(Items from a data source)
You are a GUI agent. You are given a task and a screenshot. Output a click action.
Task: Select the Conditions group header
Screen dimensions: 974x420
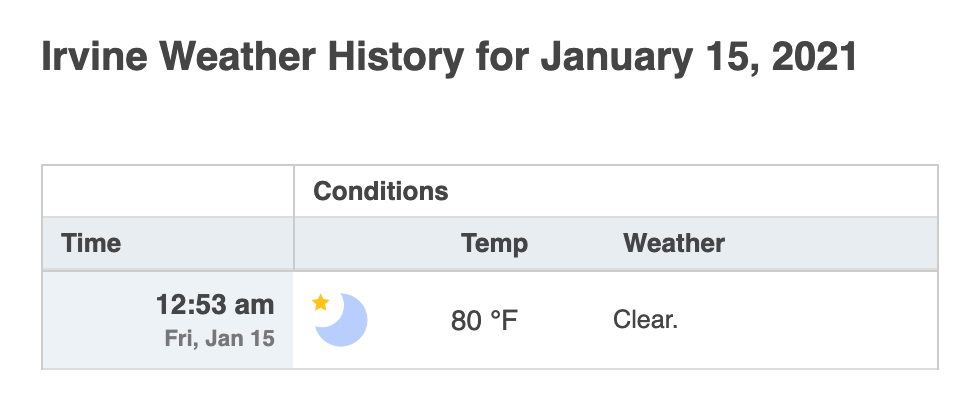coord(380,191)
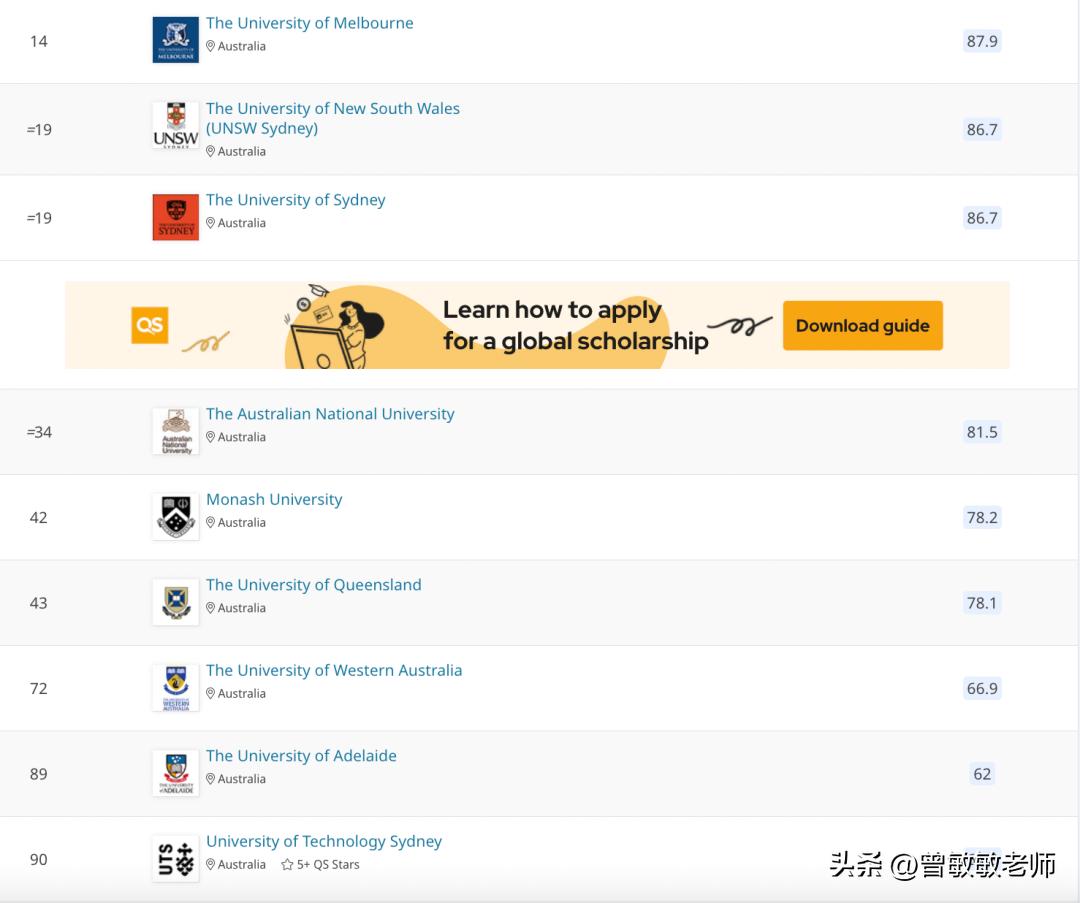1080x903 pixels.
Task: Click the University of Melbourne crest logo
Action: [175, 40]
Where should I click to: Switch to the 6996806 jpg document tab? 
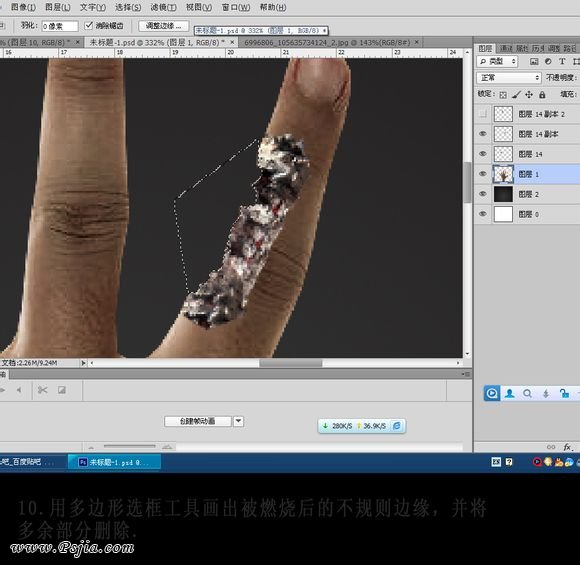point(328,43)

What is needed:
Copy exactly the lines from the one containing "Where should I" through the final line of the records above, both included, and leave out any pictures.

Result:
Where should I click to: Switch to the 6996806 jpg document tab? 
point(328,43)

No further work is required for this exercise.